Работа над обеими вещами шла параллельно. Это объясняется вот чем: задачу создания реалистического произведения о крестьянской войне невозможно было решить без предварительной исследовательской работы, не пройдя соответствующей школы научной, исторической мысли. Работа над «Капитанской дочкой» потребовала самостоятельных разысканий исторического характера, отлившихся в форму исторической монографии, тем более, что современная поэту историческая наука еще только складывалась, находилась в процессе становления и явно отставала от потребностей эпохи. Если раньше, в пору создания «Бориса Годунова», Пушкин мог широко пользоваться материалами «Истории» Карамзина, то теперь, обратившись к злободневным темам недавнего прошлого, в том числе и пугачевскому восстанию, он был лишен возможности опереться на работы и выводы историков, поскольку именно эти темы являлись вообще наименее разработанными в историографии.
Разинско-пугачевская тема приковывает внимание Пушкина уже вскоре после его приезда в Михайловское. В первой половине ноября 1824 года в письме к брату Льву он просит прислать ему «Жизнь Емельки Пугачева» (XIII, 119). Пушкин имел в виду книгу «Ложный Петр III, или Жизнь, характер и злодеяния бунтовщика Емельки Пугачева». В следующем письме к брату Пушкин пишет: «Ах! боже мой, чуть не забыл! вот тебе задача: историческое, сухое известие о Сеньке Разине, единственном поэтическом лице русской истории» (XIII, 121). В Михайловском же Пушкин обрабатывает фольклорные песни о Разине. По справедливому замечанию М.К. Азадовского, песни Пушкина о Разине «кажутся как бы раскрытием замечания Пушкина о Разине как самом поэтическом лице русской истории, и здесь начало того пути, который позже приведет Пушкина к «Истории Пугачева» и к «Капитанской дочке»

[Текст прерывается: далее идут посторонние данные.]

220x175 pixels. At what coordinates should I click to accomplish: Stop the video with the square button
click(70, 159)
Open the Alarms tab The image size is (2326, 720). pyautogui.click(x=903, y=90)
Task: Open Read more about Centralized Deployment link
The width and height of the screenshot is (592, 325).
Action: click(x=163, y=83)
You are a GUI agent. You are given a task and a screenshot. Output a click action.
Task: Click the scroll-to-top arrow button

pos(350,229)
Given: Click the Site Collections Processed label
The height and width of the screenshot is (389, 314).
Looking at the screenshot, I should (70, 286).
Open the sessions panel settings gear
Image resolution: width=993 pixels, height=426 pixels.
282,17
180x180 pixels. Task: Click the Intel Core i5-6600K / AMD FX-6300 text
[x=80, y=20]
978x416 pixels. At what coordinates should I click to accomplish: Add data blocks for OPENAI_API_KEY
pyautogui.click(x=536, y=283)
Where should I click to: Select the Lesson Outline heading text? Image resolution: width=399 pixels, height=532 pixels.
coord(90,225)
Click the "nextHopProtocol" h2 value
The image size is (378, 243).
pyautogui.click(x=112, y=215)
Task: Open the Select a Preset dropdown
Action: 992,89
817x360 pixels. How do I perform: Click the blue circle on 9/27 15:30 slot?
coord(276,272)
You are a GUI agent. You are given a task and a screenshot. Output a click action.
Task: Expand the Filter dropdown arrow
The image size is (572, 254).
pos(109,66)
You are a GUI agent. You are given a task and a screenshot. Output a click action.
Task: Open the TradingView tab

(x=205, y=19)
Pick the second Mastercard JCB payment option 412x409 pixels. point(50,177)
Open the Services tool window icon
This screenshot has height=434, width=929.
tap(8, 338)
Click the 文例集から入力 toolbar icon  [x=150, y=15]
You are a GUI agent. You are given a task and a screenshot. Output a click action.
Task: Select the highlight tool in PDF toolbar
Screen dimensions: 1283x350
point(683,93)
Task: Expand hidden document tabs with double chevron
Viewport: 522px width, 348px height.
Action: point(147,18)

Интерес к разинско-пугачевскому фольклору не ослабевал у Пушкина и в последующие годы; тема крестьянских восстаний прошлых столетий все время переплеталась с осмыслением современных событий, крестьянских волнений во многих губерниях. Вторая половина 1820-х годов отмечена волной крестьянских возмущений, беспорядки не обошли стороной и Псковскую область, в которой жил Пушкин до осени 1826 года и где он неоднократно бывал и позднее. Крестьянские беспорядки конца 1820-х годов создавали тревожную ситуацию. В секретном правительственном комитете велись бесконечные прения о том, как безболезненнее разрешить проблему крепостного права; в конце концов зашли в тупик, план реформ был отложен, а положение в стране становилось все более опасным.